Datum uitspraak: 26 februari 2003
AFDELING
BESTUURSRECHTSPRAAK
Uitspraak op het verzoek van
[verzoekster], gevestigd te [plaats],
om herziening van de uitspraak van de Afdeling van 14 november 2001, in zaak no. 200005420/1.
1. Procesverloop
Bij uitspraak van 14 november 2001, in zaak no. 200005420/1, heeft de Afdeling het hoger beroep gegrond verklaard, de uitspraak van de arrondissementsrechtbank te Zwolle van 6 oktober 2000 vernietigd en het bij de rechtbank ingestelde beroep alsnog ongegrond verklaard.
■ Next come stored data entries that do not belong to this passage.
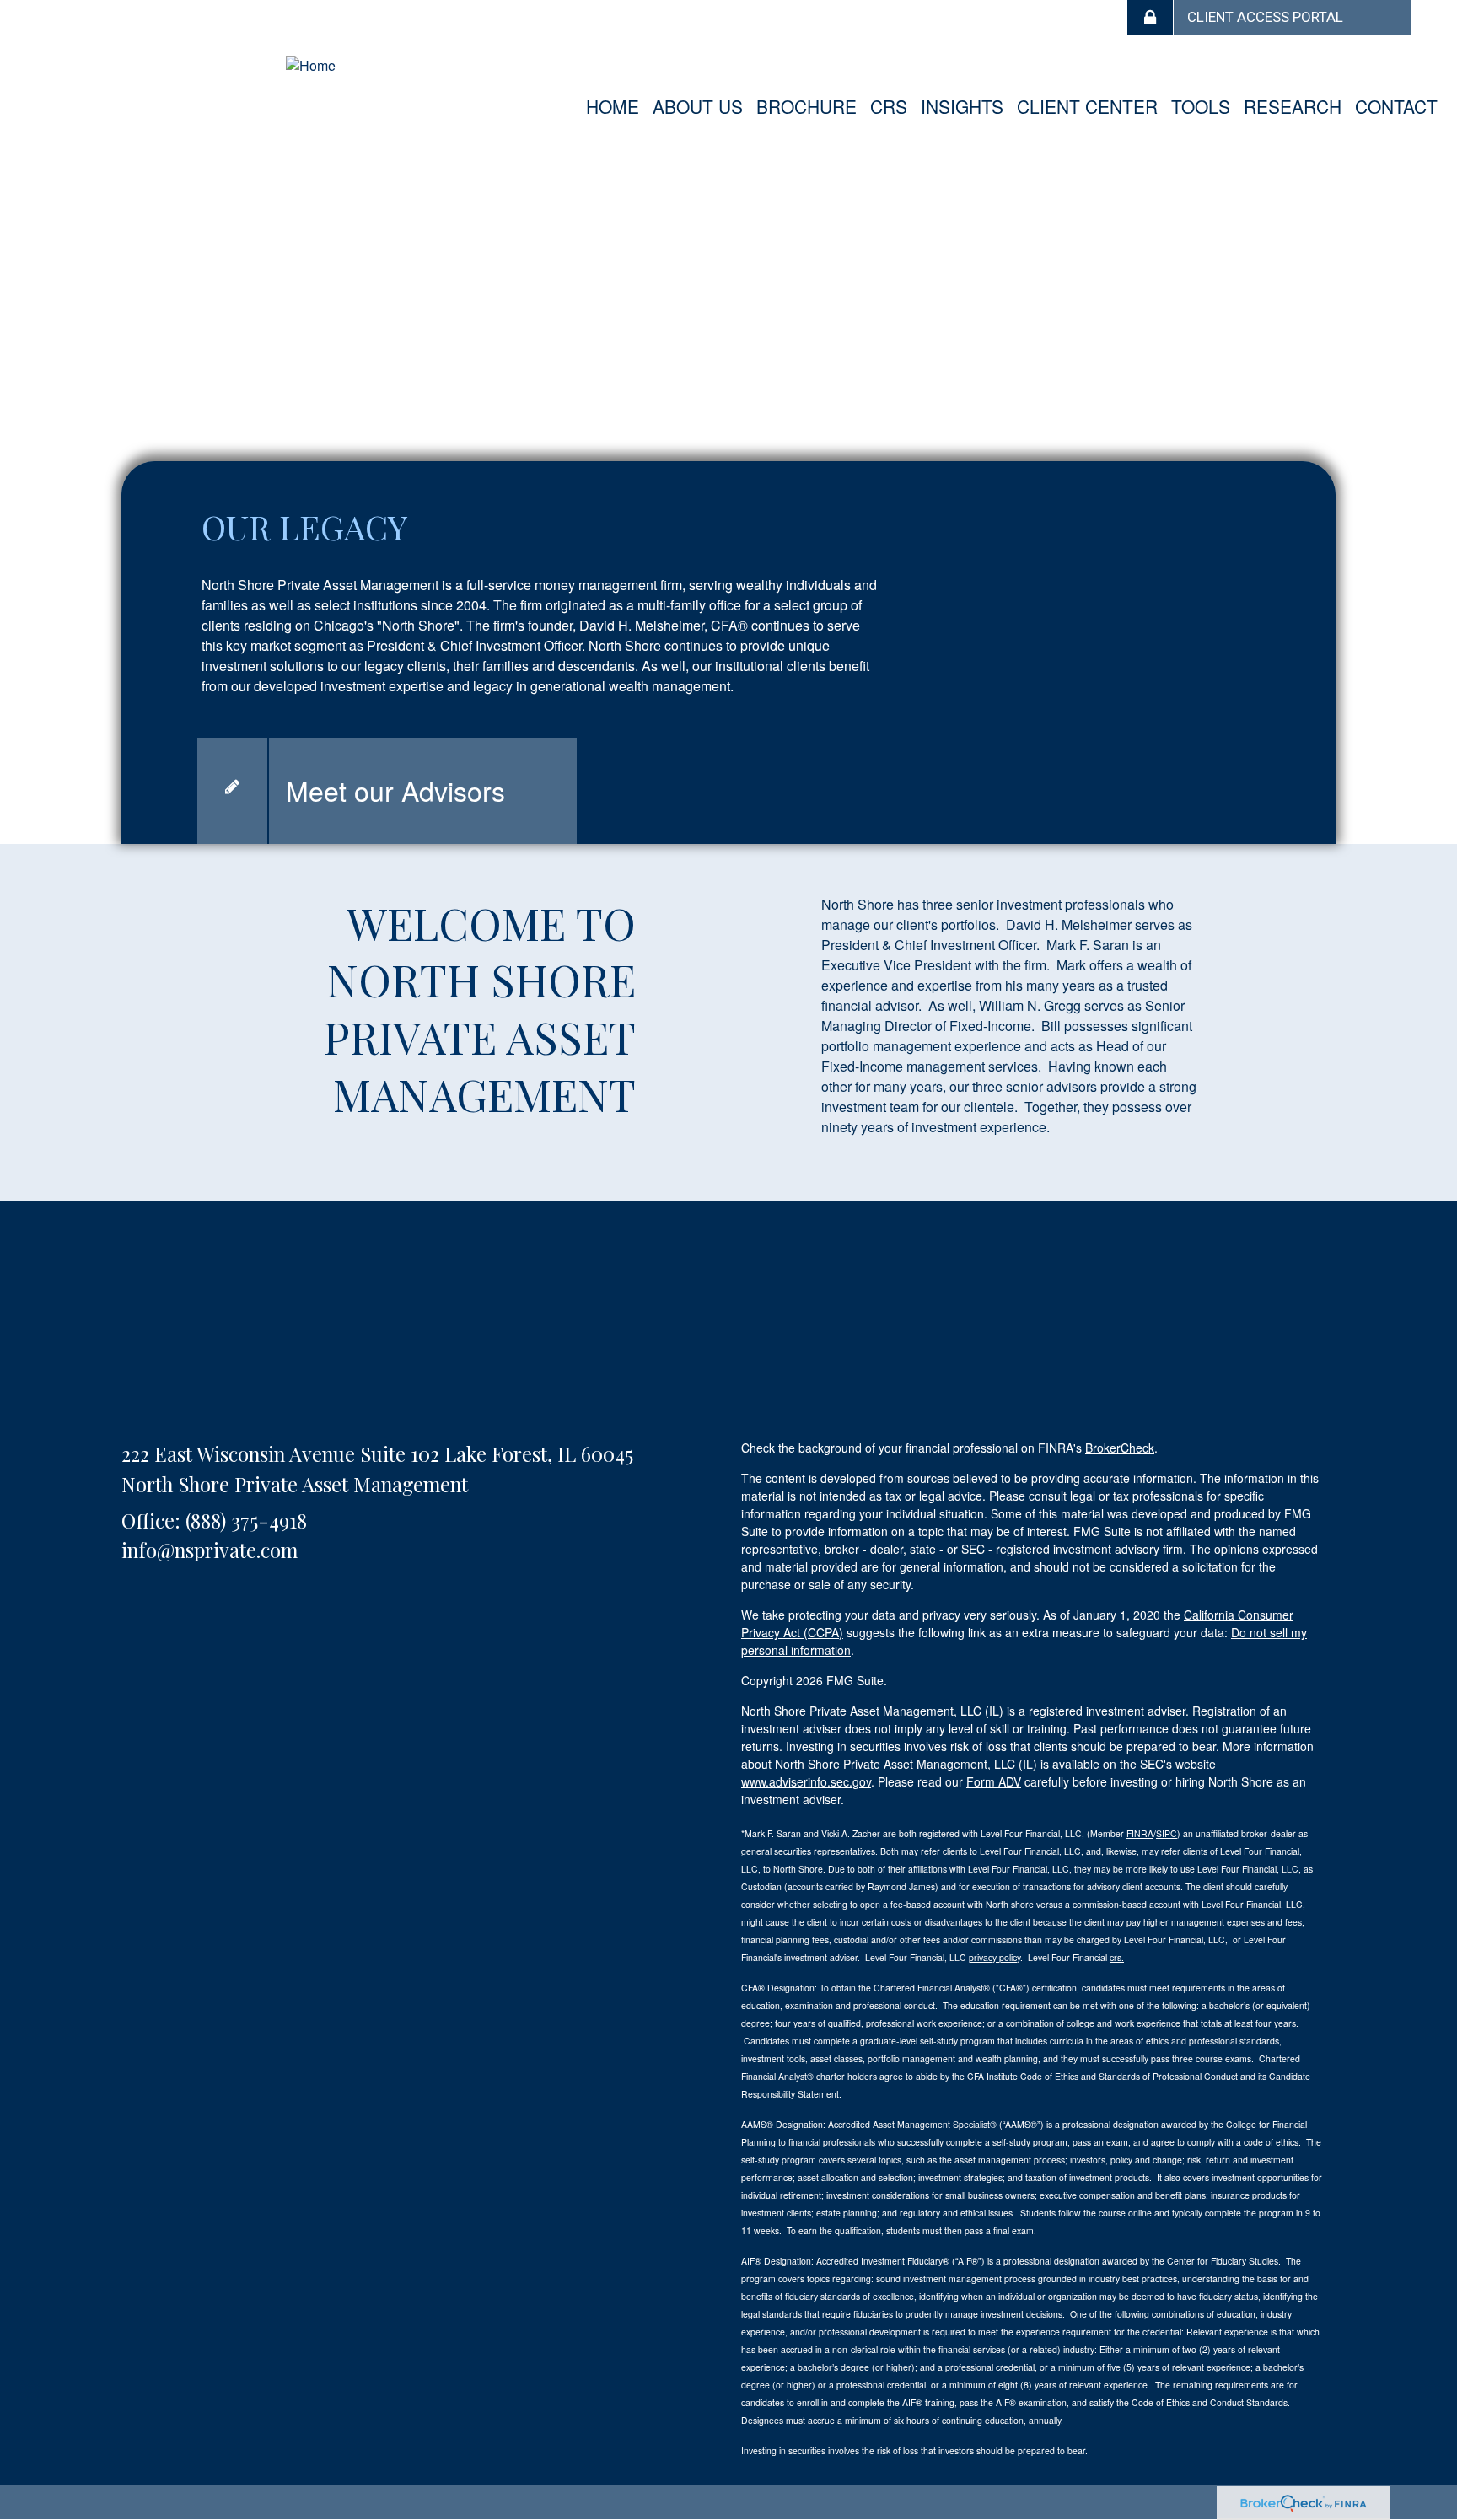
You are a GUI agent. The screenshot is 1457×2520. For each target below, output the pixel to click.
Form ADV (993, 1781)
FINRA (1139, 1833)
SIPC (1166, 1833)
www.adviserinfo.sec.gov (806, 1781)
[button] (698, 106)
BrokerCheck (1119, 1447)
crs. (1117, 1957)
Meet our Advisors (395, 790)
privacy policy (994, 1957)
De uitspraak is aangehecht.
Bij brief van 2 oktober 2002 heeft verzoekster de Afdeling verzocht die uitspraak te herzien. Deze brief is aangehecht.
De zaak is door een meervoudige kamer van de Afdeling verwezen naar een enkelvoudige.
De Afdeling heeft de zaak ter zitting behandeld op 11 februari 2003, waar verzoekster, vertegenwoordigd door mr. J.C. van Nie, advocaat te Almelo, en het college van burgemeester en wethouders van Raalte, vertegenwoordigd door P.B.M. Droste, ambtenaar der gemeente, zijn verschenen. Daar is ook gehoord [partij], vertegenwoordigd door mr. J.C.M. van Roessel, advocaat te Rosmalen.
2. Overwegingen
2.1. Ingevolge artikel 8:88, eerste lid, van de Algemene wet bestuursrecht (hierna: Awb) kan de Afdeling op verzoek van een partij een onherroepelijk geworden uitspraak herzien op grond van feiten of omstandigheden die:
a. hebben plaatsgevonden vóór de uitspraak,
b. bij de indiener van het verzoekschrift vóór de uitspraak niet bekend waren en redelijkerwijs niet bekend konden zijn, en
c. waren zij bij de Afdeling eerder bekend geweest, tot een andere uitspraak zouden hebben kunnen leiden.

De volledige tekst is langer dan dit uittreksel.